遺産分割調停と審判の流れ
1 遺産分割調停の申立
調停は、裁判所で行う話し合いの事を指します。
その中でも、遺産分割調停は、遺産の分け方について話し合いをする場です。
遺産分割調停は、相続人の誰かが、家庭裁判所に対して、申し立てをすることで始まります。
相続の手続きである以上、まずはご家族が亡くなったことを示す戸籍謄本や、相続人が誰なのかを示す戸籍謄本が必要になります。
また、遺産を分けるための手続きであるため、どんな遺産があるのかの詳細も裁判所に伝えなければなりません。

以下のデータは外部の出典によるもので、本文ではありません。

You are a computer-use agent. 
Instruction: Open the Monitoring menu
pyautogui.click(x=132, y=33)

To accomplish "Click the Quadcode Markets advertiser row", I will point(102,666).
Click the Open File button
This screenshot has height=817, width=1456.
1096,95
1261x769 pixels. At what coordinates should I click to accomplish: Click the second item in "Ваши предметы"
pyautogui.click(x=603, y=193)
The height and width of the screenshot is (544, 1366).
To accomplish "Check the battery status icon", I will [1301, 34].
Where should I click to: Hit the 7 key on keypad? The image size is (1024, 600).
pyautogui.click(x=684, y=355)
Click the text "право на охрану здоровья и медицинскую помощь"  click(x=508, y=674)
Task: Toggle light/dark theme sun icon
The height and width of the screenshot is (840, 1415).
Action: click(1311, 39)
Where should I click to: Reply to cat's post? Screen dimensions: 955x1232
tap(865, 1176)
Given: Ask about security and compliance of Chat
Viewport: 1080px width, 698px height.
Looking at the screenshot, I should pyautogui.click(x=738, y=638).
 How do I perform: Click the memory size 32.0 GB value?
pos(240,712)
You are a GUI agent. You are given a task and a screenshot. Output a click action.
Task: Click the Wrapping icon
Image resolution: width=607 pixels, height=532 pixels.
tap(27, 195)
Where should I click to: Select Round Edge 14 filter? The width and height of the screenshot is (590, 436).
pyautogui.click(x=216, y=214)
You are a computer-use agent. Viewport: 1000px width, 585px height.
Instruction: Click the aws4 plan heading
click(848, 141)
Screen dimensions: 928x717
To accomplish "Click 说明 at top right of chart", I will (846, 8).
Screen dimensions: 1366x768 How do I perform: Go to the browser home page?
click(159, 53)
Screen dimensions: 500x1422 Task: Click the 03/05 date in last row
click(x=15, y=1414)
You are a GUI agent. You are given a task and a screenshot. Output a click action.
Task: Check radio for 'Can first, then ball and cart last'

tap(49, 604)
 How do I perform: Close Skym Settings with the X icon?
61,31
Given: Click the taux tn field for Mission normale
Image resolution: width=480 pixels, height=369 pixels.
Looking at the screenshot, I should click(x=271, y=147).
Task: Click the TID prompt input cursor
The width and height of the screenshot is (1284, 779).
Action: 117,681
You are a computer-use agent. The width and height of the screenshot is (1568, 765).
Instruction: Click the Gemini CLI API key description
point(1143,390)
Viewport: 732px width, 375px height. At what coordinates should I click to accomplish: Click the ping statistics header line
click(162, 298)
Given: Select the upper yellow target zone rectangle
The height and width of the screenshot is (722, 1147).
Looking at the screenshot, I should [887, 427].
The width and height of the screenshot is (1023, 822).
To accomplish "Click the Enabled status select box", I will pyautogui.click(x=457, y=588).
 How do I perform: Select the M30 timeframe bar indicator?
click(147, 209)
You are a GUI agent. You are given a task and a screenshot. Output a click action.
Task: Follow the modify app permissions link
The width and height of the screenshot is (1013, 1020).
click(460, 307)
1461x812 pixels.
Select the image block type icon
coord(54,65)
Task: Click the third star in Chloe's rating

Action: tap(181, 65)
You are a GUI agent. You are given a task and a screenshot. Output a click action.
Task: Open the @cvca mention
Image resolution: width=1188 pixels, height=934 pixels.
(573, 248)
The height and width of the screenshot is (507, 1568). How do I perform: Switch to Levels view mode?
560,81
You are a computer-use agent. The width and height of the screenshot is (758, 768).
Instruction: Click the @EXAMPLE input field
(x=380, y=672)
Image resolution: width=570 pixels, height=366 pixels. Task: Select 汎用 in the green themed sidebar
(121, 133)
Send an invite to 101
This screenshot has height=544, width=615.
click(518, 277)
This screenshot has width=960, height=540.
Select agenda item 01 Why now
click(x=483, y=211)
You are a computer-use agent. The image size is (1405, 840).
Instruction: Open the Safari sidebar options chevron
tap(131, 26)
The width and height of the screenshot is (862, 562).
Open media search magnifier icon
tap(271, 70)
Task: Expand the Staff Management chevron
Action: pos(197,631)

そこで、遺産の一覧表や、通帳などの遺産に関する資料の写しも、提出することになります。
2 遺産分割調停の開始
裁判所が、遺産分割調停の申立書類を受け取ると、各相続人に対し、裁判所に来るよう呼び出し状を送ります。
また、呼び出し状には、遺産の分け方に関する意見などを記入する欄があるため、その記入を行い、裁判所に提出します。
遺産分割調停の日が来ると、相続人全員が裁判所に集まることになります。
ただし、無用な争いを防ぐため、相続人は別々の待合室に案内され、1人ずつ調停員から呼ばれ、話をすることになります。
3 各相続人の主張を確認
遺産の分け方について、各相続人が調停員に意見を伝えます。
不動産が欲しい人がいれば、預貯金が欲しい人もいるでしょうし、他の相続人より多くの遺産が欲しいという人も少なくありません。
各相続人が意見を出し合って、妥協点がないかを探ることになります。
4 調停の終了
もし、相続人全員の妥協点が見つかれば、その内容を書面化し、調停は終了します。
他方、もし妥協点が見つからない場合は、審判の手続きに移行します。
5 審判の開始
遺産分割審判は、裁判官が強制的に遺産の分け方を決める手続きです。
各相続人は、自分の主張が通るように、有利な主張や証拠の提出を行います。
たとえば、過去に生前贈与を受けた人は、遺産の取り分を減らすべきだという主張をし、介護を頑張った人は遺産の取り分を増やすべきといった主張が考えられます。
これらの主張や証拠を見て、最終的に裁判官が遺産の分け方を決めます。